Крол, если бы ты знала, как здесь глухо и тяжело. Жить здесь можно только спасаясь от голодной смерти. Со слезами я думаю о тебе, о людях с мало-мальски живой душой, о шумном городе, о книгах, о нашей комнате в Одессе. Рвусь отсюда страшно. И вместе с тем страшно, – может быть в Одессе жизнь стала уже невыносимой. И красота здешняя – не красота. Смотришь на мертвую, черную, словно лакированную зелень, на хмурые горы, и такая на душе тоска. Здесь красота паноптикума. Все както безжизненно и тяготит.
Все дни и ночи я думаю о тебе и боюсь за тебя и колеблюсь. Все жи-бые люди бегут отсюда, как из прокаженного города. Я ничего не знаю о том, что делается в 40 верстах от Сухума. Он отрезан стеной непроходимых гор, живут все как в мышеловке и трудно ориентироваться.

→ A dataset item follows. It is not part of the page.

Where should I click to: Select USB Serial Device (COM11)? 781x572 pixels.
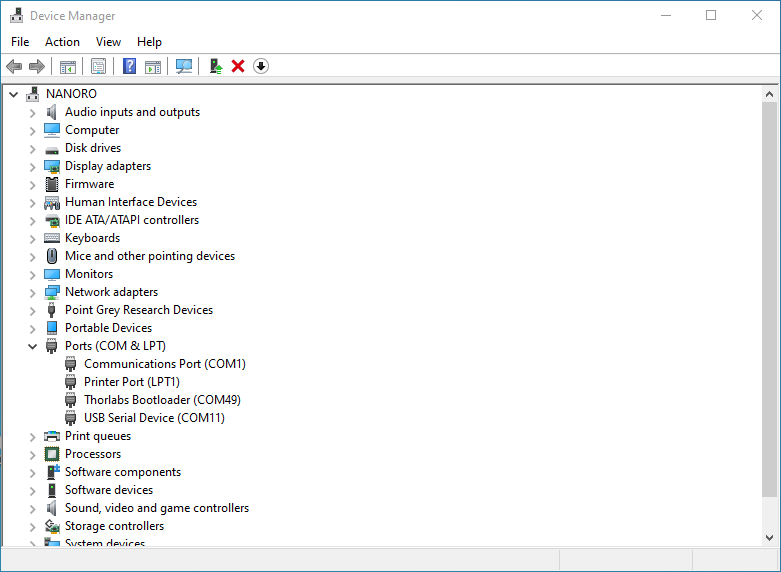154,418
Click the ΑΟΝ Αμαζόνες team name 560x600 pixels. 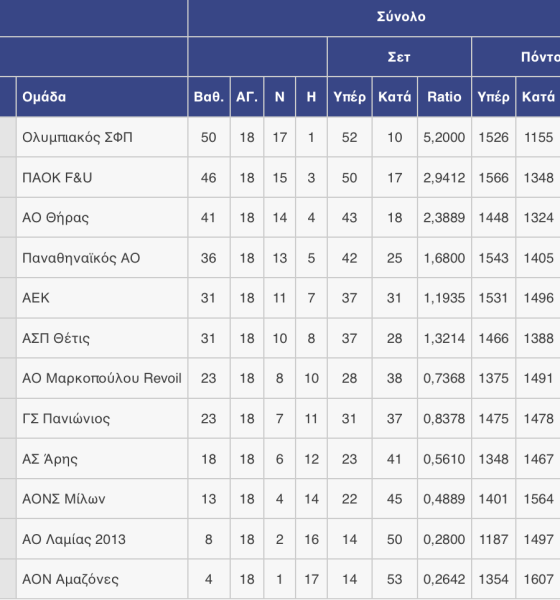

Иванов собирается бежать отсюда все равно куда, – в Одессу, в Москву, куда удастся, если, конечно удастся вырваться отсюда. А вырваться ему очень трудно. Платят здесь за все продуктами, денег нет (советские совсем не ходят), вещи никто не покупает и потому все живут хорошо, но без денег, и достать их не могут. Получается странная закрепощенность.
<…> Жду телеграмму или письмо. Как только получу – выеду первым же пароходом. Встретим в Одессе тихую, ласковую Пасху и больше никогда не будем разъезжаться…
Целую. Кот…
Н. Г. Высочанскому в Москву (Сухум-Кале, 21 июля 1922 года)
Дорогой дядя Коля. Пишу тебе из русских тропиков, куда нас загнал голод. Не знаю, в Москве ли ты. Чувство у меня такое, что мы не виделись десятки лет, хотя и прошло только четыре года.
Через месяц увидимся. Мы с Катей едем в Москву Пора. Москва немного пугает своей перегруженностью, но дальше скитаться по России нет ни сил, ни смысла. Голод идет на убыль, возрождается, хотя и очень убого, культурная жизнь, и снова тянет в Москву.
Пережили мы столько, что хватит лет на 10. Этой зимой пришлось бежать из Одессы в благословенную Абхазию, наиболее нетронутый уголок Кавказа, где жизнь течет так же, как в старое, дореволюционное время. Здесь очень красиво, это один из немногих уголков Южной Европы с чисто тропическим климатом. За нашими окнами – пальмовый лес по горам, заросли бамбука и море, а в саду цветут кактусы, олеандры, магнолии и прочая чертовщина. Страна вечно пьяная (вместо чая… пьют вино), лодырная, причудливая и богатая.